Flamengo e Palmeiras farão o jogo da democracia em Brasília

Supercopa do Brasil oferece a oportunidade de substituir imagens da invasão aos prédios dos Três Poderes por outras, muito melhores, que só um jogo de futebol pode gerar

Estádio Mané Garrincha Paula Reis/Flamengo

É um grande acerto a escolha de Brasília como sede da Supercopa do Brasil, o duelo entre Palmeiras e Flamengo, marcada para o dia 28 de janeiro, no estádio Mané Garrincha. Depois de toda aquela selvageria ocorrida no último domingo, a capital federal merece ser palco do primeiro grande jogo do ano no futebol brasileiro. O campeão da Série A contra o campeão da Copa do Brasil, os dois times que ganharam os quatro últimos troféus da Copa Libertadores, os melhores jogadores em atividade no Brasil, o duelo de dois técnicos portugueses dignos de assumir a seleção brasileira.

Em campo, Flamengo e Palmeiras têm o suficiente para produzir mais um espetáculo histórico, como fizeram há dois anos, no mesmo Mané Garrincha, pela mesma Supercopa. Mas é por aspectos extracampo que esta partida ganha contornos transcendentais. Talvez qualquer outra sede fosse aceitável, afinal o Brasil tem mais de uma dezena de estádios de Copa do Mundo, e havia sobre a mesa propostas financeiramente interessantes aos dois clubes para levar o jogo ao exterior. Mas Brasília ganhou um peso simbólico que nenhum outro palco é capaz de dar.

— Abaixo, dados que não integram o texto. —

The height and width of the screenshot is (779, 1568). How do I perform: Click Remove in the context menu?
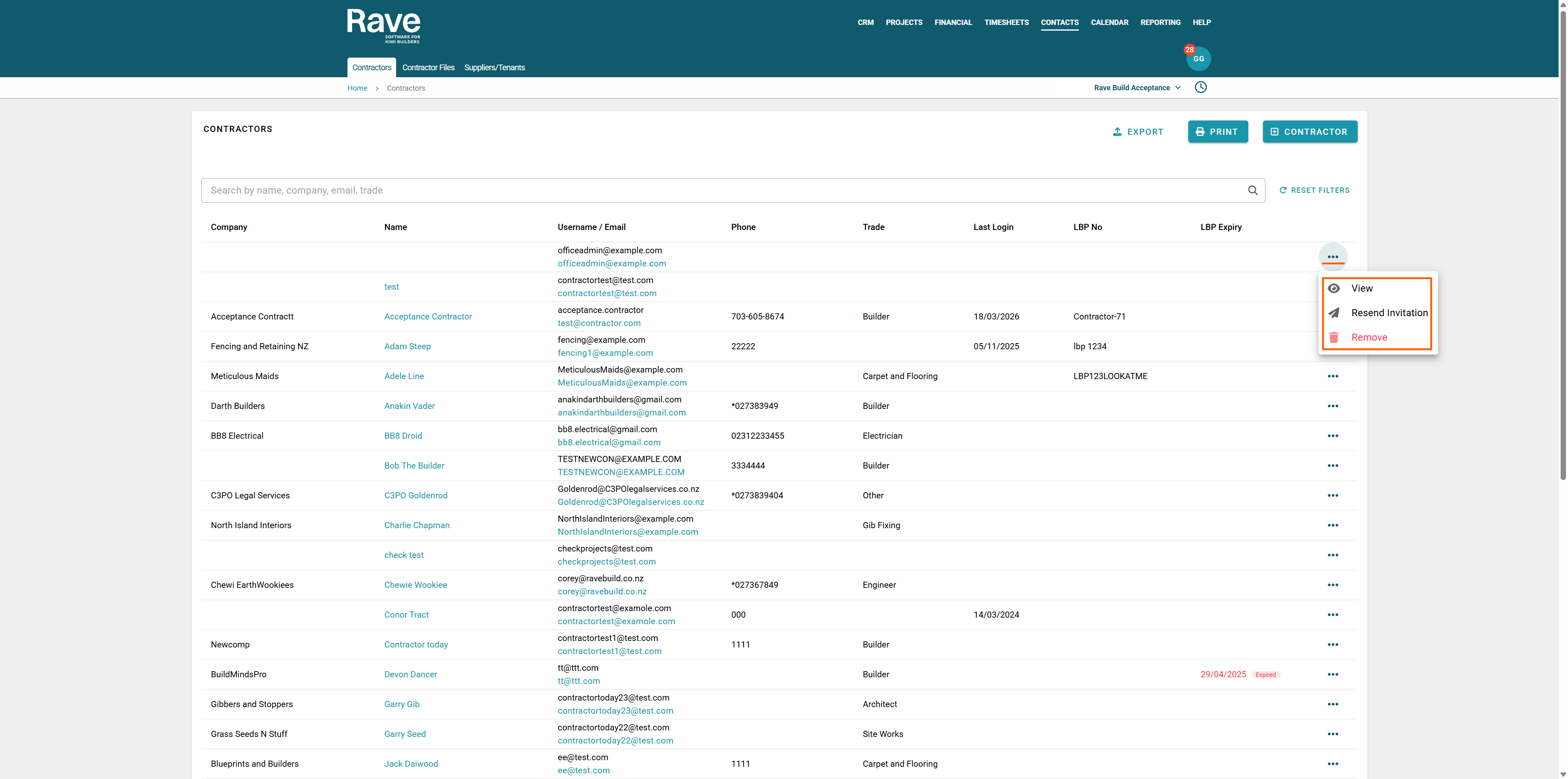(1369, 337)
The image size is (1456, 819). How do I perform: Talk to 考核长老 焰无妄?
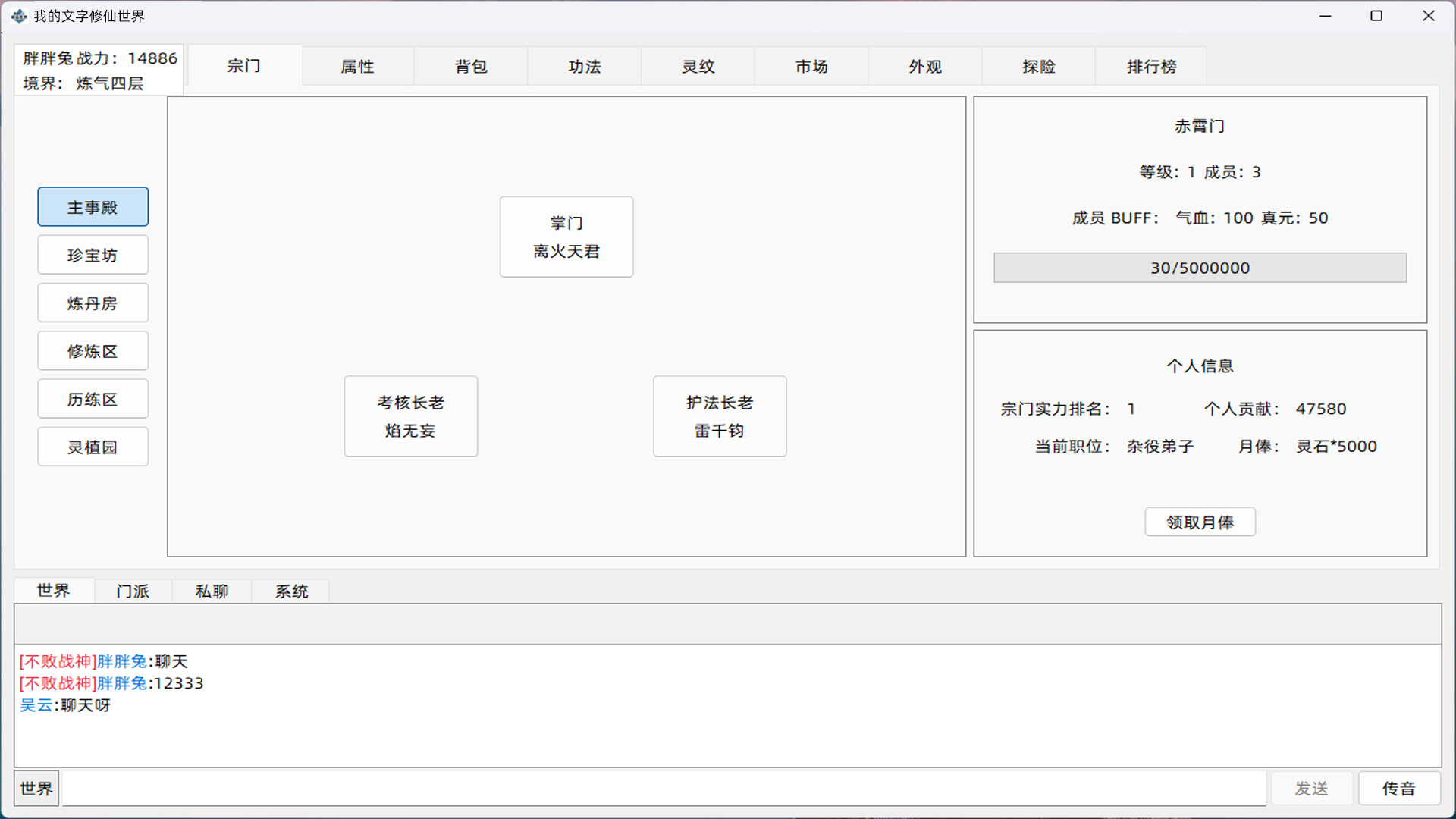(410, 416)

A imagem da capital não pode ser a de um bolsonarista sujando a sede do Supremo Tribunal Federal ou vandalizando a Câmara dos Deputados, nem a de criminosos destruindo obras de arte, exemplares históricos da Constituição, artefatos raros e o mobiliário de prédios públicos. A Supercopa do Brasil oferece a oportunidade de substituir essas imagens por outras, muito melhores, que só um jogo de futebol pode gerar: a festa nas arquibancadas do Mané Garrincha; Everton Ribeiro ou Gustavo Gómez erguendo uma taça sob o céu de Brasília. Mais: diante da saudável condenação da CBF ao uso da camisa da seleção brasileira como uniforme do fascismo, o jogo se transforma numa oportunidade de celebrar a democracia – e de prestar as devidas homenagens aos grandes que se foram recentemente.

As preocupações com a segurança certamente se justificam, pelo histórico de violência em clássicos do futebol brasileiro e pela própria invasão de Brasília no domingo passado. Mas decisões judiciais certeiras removeram de postos importantes os facilitadores e incentivadores do golpismo, indignos dos cargos que ocupavam. Os que estão temporariamente no comando ganharam, com a Supercopa, a chance ideal para mostrar que o Distrito Federal consegue organizar com segurança um evento para 60 mil pessoas, com duas torcidas enormes chegando por terra e pelo ar de todas as partes do Brasil; para provar que Brasília não está disponível para ser aterrorizada por um exército de idiotas.

Farão bem se forem ao jogo tanto o presidente Luiz Inácio Lula da Silva quanto aqueles que pretendem lhe fazer oposição, para deixar claro que não se trata de um convescote partidário nem de uma celebração do governo de turno, mas de usar a atenção que o futebol naturalmente atrai para enviar a mensagem certa ao país que passou quatro anos submetido ao que há de pior. E que no domingo passado constatou – sem nenhuma surpresa para os que estávamos prestando atenção – onde o esgoto pode desembocar.